## What to produce
Would you please copy out each entry exactly?

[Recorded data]
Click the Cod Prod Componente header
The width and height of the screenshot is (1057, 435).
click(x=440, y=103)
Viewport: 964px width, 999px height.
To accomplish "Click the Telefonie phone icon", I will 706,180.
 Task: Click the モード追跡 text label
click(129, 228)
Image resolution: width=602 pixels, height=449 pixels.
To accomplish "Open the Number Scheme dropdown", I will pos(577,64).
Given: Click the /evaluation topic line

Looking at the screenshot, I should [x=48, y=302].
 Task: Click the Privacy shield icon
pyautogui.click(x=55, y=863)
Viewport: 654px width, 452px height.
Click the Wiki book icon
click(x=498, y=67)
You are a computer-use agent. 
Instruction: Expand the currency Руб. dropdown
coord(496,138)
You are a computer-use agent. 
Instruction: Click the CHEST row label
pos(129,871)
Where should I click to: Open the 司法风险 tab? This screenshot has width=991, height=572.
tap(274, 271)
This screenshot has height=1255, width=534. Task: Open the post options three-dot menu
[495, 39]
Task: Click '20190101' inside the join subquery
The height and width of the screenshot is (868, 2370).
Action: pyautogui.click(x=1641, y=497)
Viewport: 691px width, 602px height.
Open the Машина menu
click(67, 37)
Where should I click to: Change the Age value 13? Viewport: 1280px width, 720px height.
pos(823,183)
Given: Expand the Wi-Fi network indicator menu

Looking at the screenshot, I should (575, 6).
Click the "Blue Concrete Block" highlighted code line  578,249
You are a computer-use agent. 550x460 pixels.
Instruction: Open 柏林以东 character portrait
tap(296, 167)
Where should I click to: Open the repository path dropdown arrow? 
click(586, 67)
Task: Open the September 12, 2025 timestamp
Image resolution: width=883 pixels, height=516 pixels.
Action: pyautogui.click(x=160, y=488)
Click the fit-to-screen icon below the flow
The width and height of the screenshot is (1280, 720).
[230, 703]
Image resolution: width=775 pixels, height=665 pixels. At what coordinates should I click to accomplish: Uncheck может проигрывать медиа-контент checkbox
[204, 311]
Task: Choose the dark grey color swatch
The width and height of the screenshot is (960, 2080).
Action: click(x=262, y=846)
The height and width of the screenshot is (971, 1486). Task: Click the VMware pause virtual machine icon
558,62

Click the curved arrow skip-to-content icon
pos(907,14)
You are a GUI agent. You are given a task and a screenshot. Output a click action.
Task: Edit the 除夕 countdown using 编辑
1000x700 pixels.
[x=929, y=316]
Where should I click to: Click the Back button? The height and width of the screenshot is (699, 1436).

## Expected answer
Click the Cod Prod Componente header
The width and height of the screenshot is (1057, 435).
click(x=440, y=103)
Viewport: 964px width, 999px height.
To accomplish "Click the Telefonie phone icon", I will 706,180.
 Task: Click the モード追跡 text label
click(129, 228)
Image resolution: width=602 pixels, height=449 pixels.
To accomplish "Open the Number Scheme dropdown", I will pos(577,64).
Given: Click the /evaluation topic line

Looking at the screenshot, I should [x=48, y=302].
 Task: Click the Privacy shield icon
pyautogui.click(x=55, y=863)
Viewport: 654px width, 452px height.
Click the Wiki book icon
click(x=498, y=67)
You are a computer-use agent. 
Instruction: Expand the currency Руб. dropdown
coord(496,138)
You are a computer-use agent. 
Instruction: Click the CHEST row label
pos(129,871)
Where should I click to: Open the 司法风险 tab? This screenshot has width=991, height=572.
tap(274, 271)
This screenshot has height=1255, width=534. Task: Open the post options three-dot menu
[495, 39]
Task: Click '20190101' inside the join subquery
The height and width of the screenshot is (868, 2370).
Action: pyautogui.click(x=1641, y=497)
Viewport: 691px width, 602px height.
Open the Машина menu
click(67, 37)
Where should I click to: Change the Age value 13? Viewport: 1280px width, 720px height.
pos(823,183)
Given: Expand the Wi-Fi network indicator menu

Looking at the screenshot, I should (575, 6).
Click the "Blue Concrete Block" highlighted code line  578,249
You are a computer-use agent. 550x460 pixels.
Instruction: Open 柏林以东 character portrait
tap(296, 167)
Where should I click to: Open the repository path dropdown arrow? 
click(586, 67)
Task: Open the September 12, 2025 timestamp
Image resolution: width=883 pixels, height=516 pixels.
Action: pyautogui.click(x=160, y=488)
Click the fit-to-screen icon below the flow
The width and height of the screenshot is (1280, 720).
[230, 703]
Image resolution: width=775 pixels, height=665 pixels. At what coordinates should I click to accomplish: Uncheck может проигрывать медиа-контент checkbox
[204, 311]
Task: Choose the dark grey color swatch
The width and height of the screenshot is (960, 2080).
Action: click(x=262, y=846)
The height and width of the screenshot is (971, 1486). Task: Click the VMware pause virtual machine icon
558,62

Click the curved arrow skip-to-content icon
pos(907,14)
You are a GUI agent. You are given a task and a screenshot. Output a click action.
Task: Edit the 除夕 countdown using 编辑
1000x700 pixels.
[x=929, y=316]
Where should I click to: Click the Back button? The height and width of the screenshot is (699, 1436).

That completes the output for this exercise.